The Trump administration is delaying the release of TrumpRx, an online platform that lets people buy prescription drugs directly from pharmaceutical companies at a discount, according to Politico. While the reason for the delay is unclear, it comes as Democratic senators raise questions about how the platform will work—and whether it will be legal.
Sens. Dick Durbin (D-Ill.), Elizabeth Warren (D-Mass.), and Peter Welch (D-Vt.) sent a letter to the Office of Inspector General at the Department of Health and Human Services on Thursday seeking answers on how the OIG will oversee the direct-to-consumer (DTC) platform and, specifically, how it will apply the anti-kickback statute.
“Legitimate concerns about inappropriate prescribing, conflicts of interest, and inadequate care have been raised about the exact types of DTC platforms to which TrumpRx would route patients,” the senators write.
To date, details on how TrumpRx will work have not been provided, and Congress’ oversight requests have gone unanswered by HHS. However, Durbin and other senators have spent months investigating DTC websites. They found that they sometimes allow consumers to pre-select prescription drugs they would like to take, then connect with telehealth providers—that may be paid hundreds of thousands of dollars by big pharmaceutical companies that make the drugs—who prescribe the medications, sometimes with brief appointments and limited access to medical records.
In other words, DTC websites run by pharmaceutical companies use “hand-picked telehealth companies to inappropriately steer patients toward specific, high-cost medications and inflate Big Pharma’s profit margins,” the senators write.
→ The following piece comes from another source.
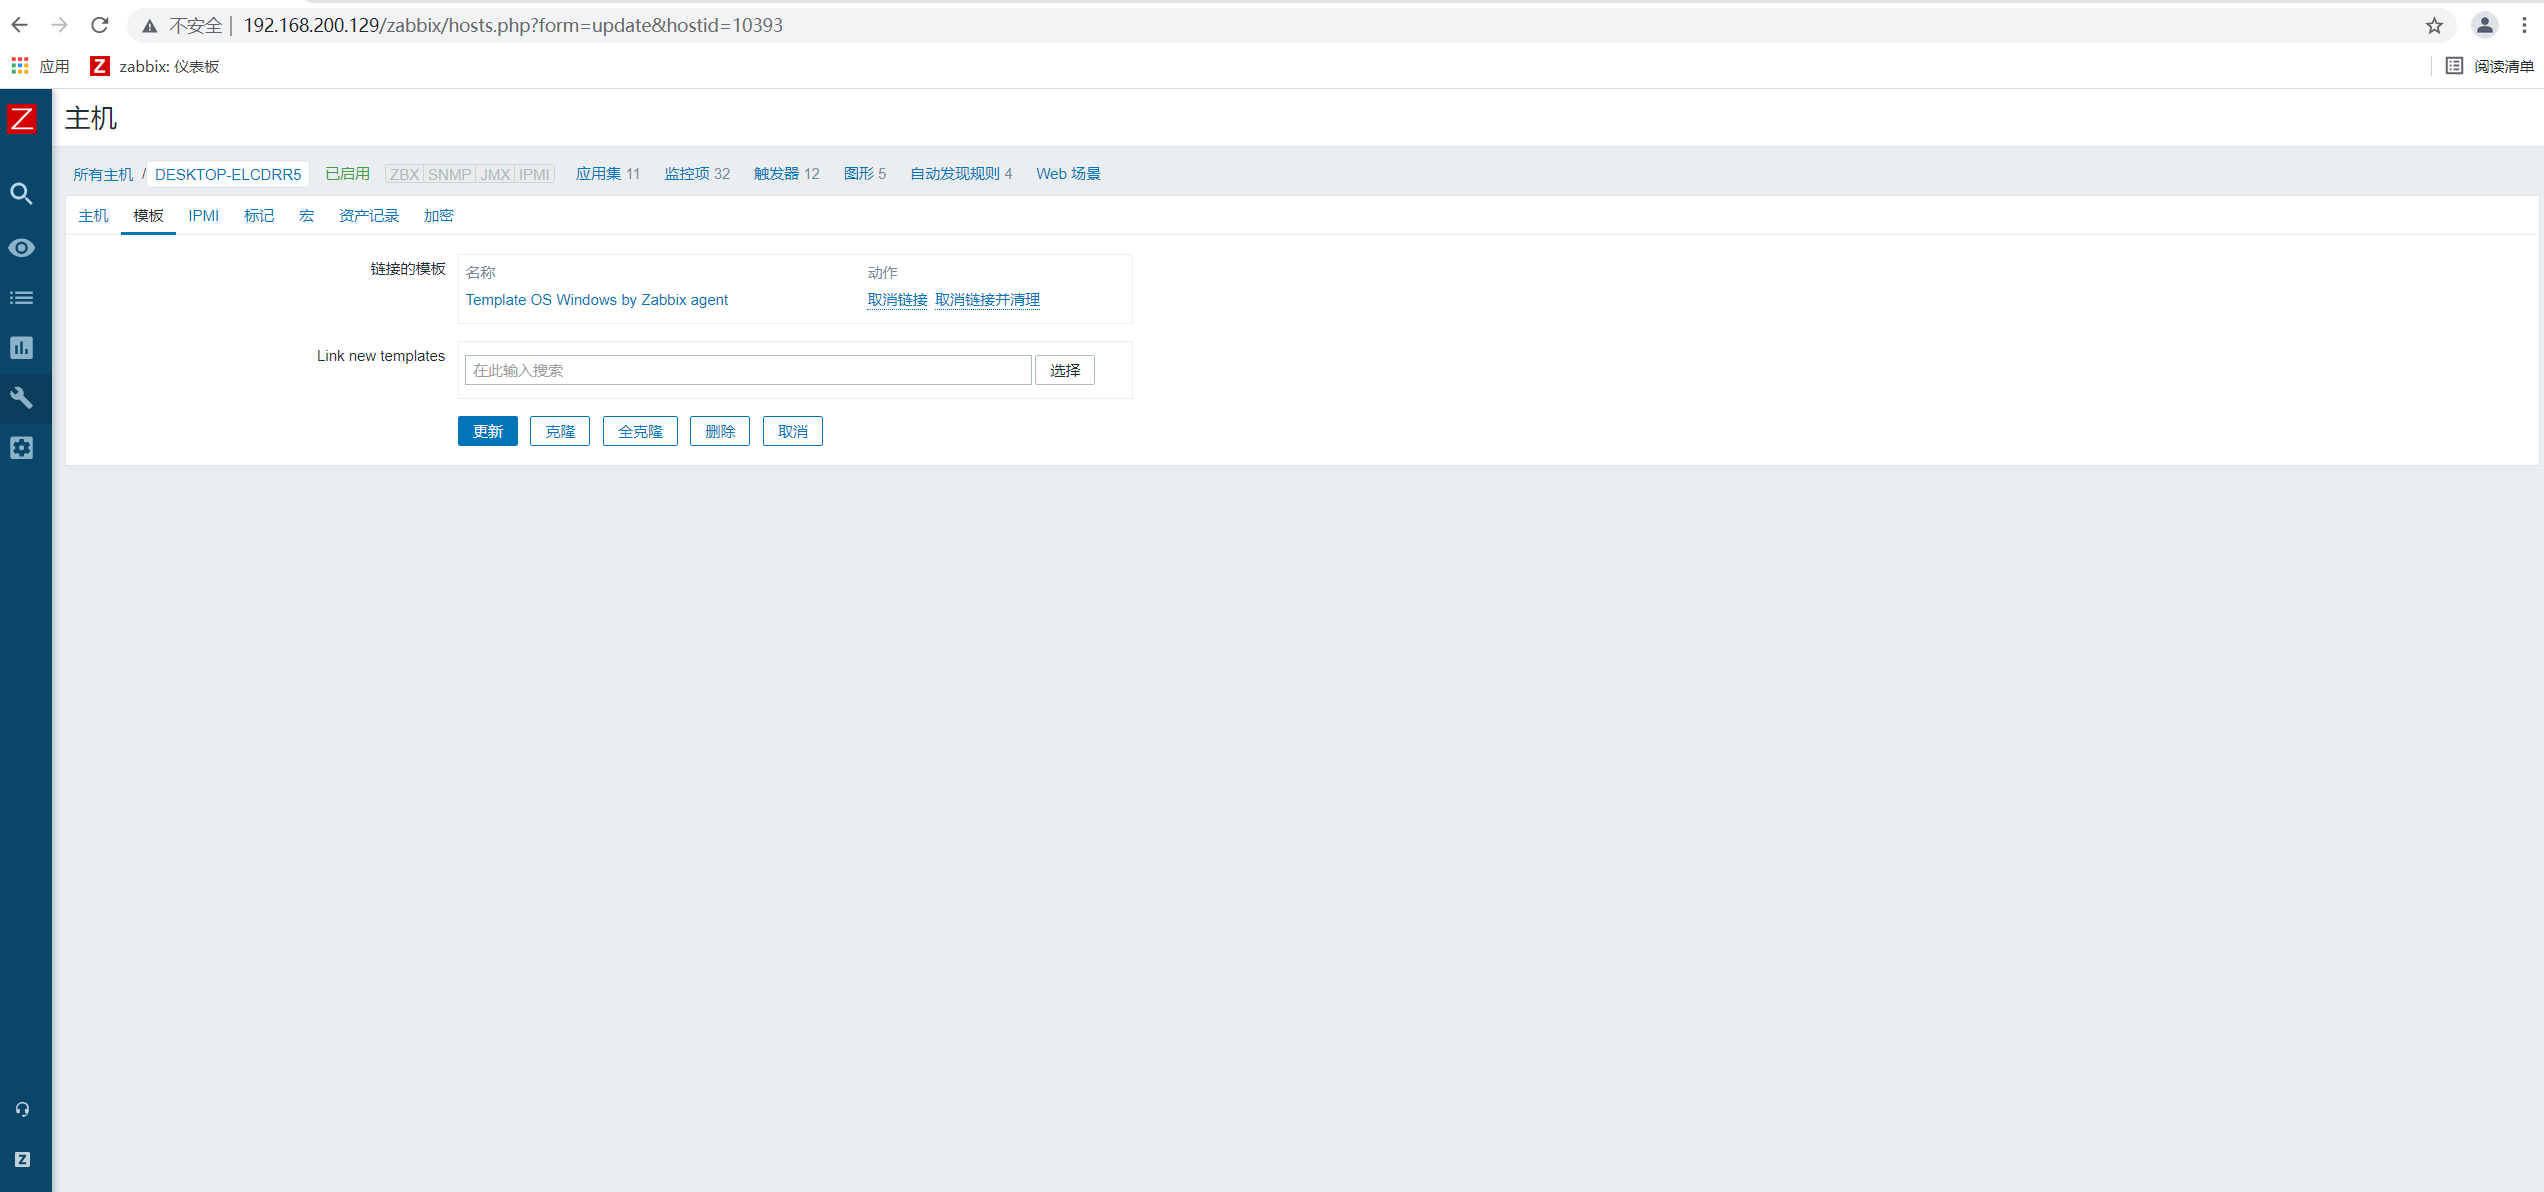The height and width of the screenshot is (1192, 2544).
Task: Open Configuration wrench icon
Action: (x=22, y=398)
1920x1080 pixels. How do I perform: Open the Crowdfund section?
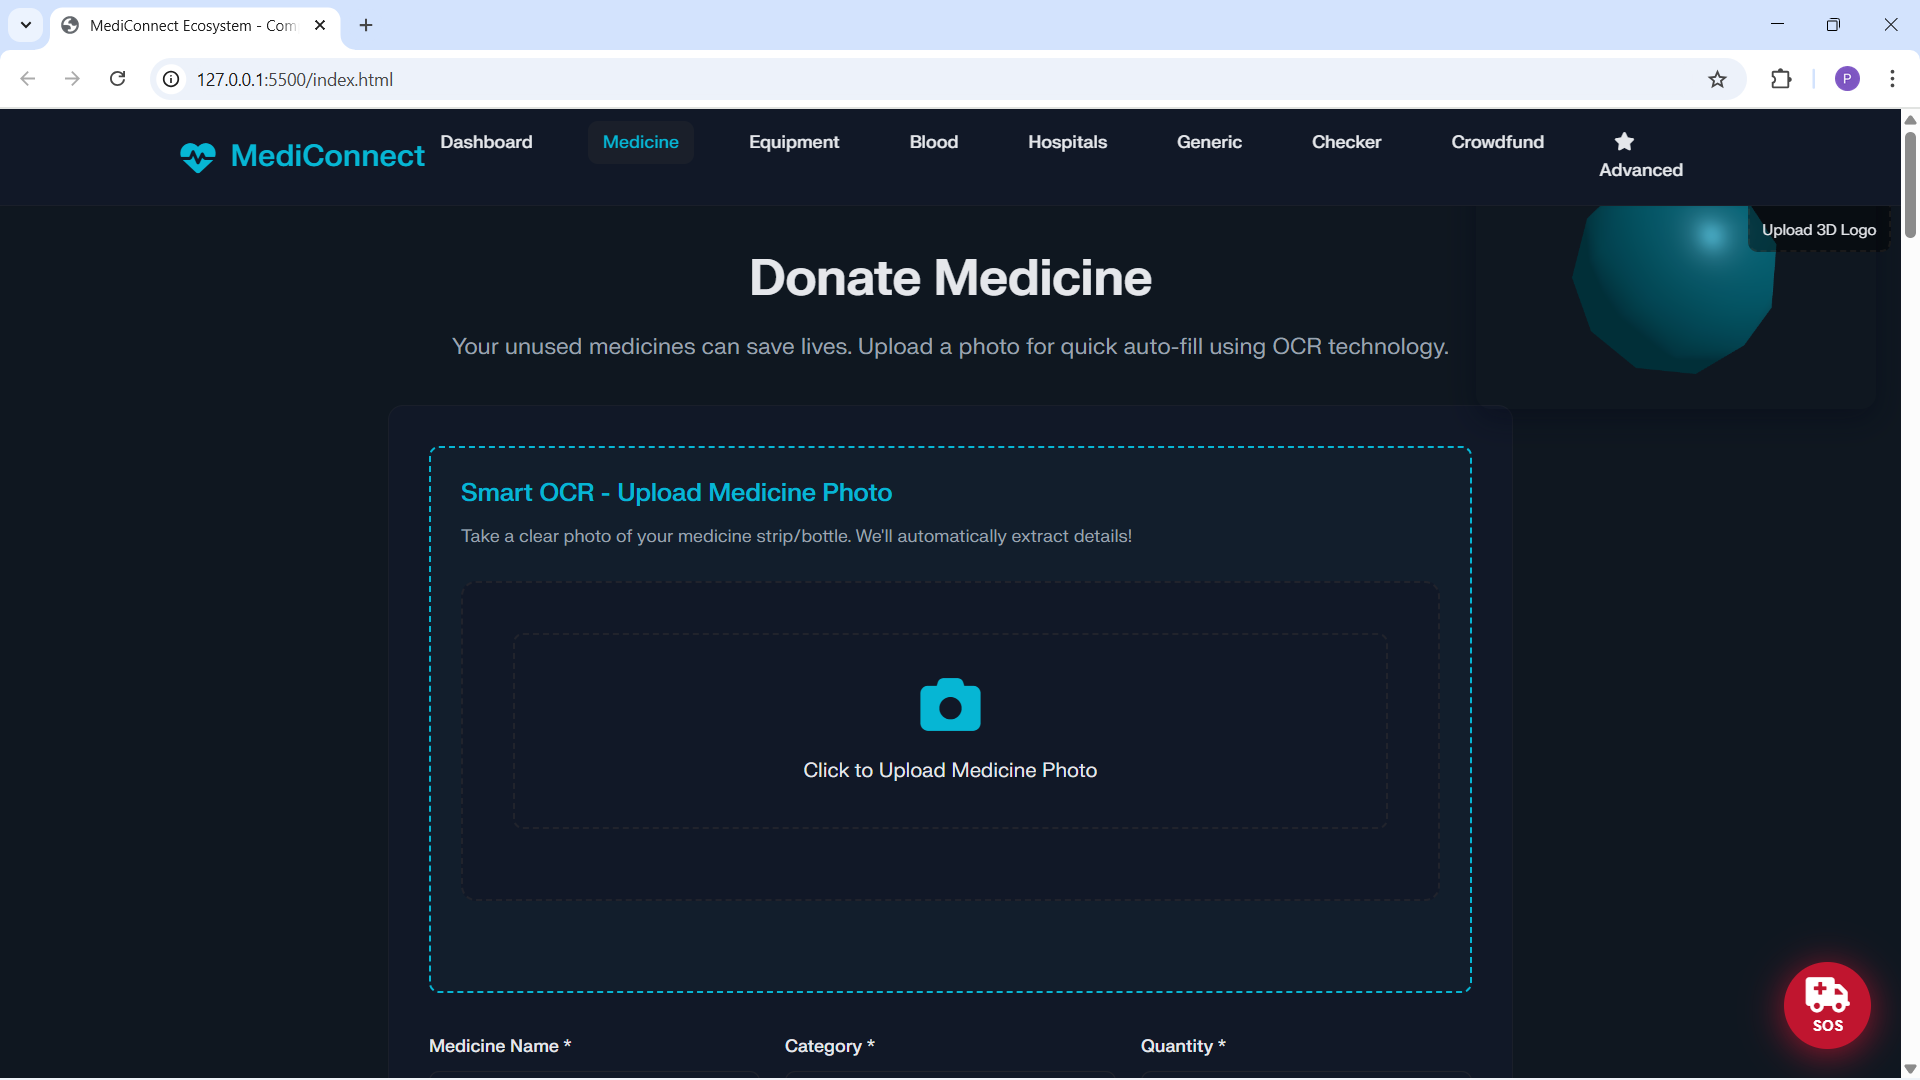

In an investigation last year of DTC platforms from Eli Lilly and Pfizer, the senators found that the pharmaceutical giants “spent up to $3 million combined for partnerships with telehealth companies, who funneled patients to the manufacturers’ products. … In one instance, 100 percent of the patients routed to a virtual visit with one of Eli Lilly’s chosen telehealth companies received a prescription.”
There’s already reason to be suspicious of conflicts of interest with TrumpRx, the senators note. There’s a “potential relationship between TrumpRx and an online dispensing company, BlinkRx, on whose Board the President’s son, Donald Trump, Jr., has sat since February 2025” the senators write.
The lawmakers are concerned that TrumpRx will violate the anti-kickback statute, which bars payments for inducing patients to use services or products that are reimbursable by a federal health care program.
Brian Reid, principal at health consultancy Reid Strategic, speculated to Politico that the delay of TrumpRx’s debut may be related to anti-kickback statute concerns.
“In any other administration, it would 100 percent be the AKS stuff,” Reid said. “It’s clear there’s a lawyer somewhere at HHS who has concerns about anti-kickback.”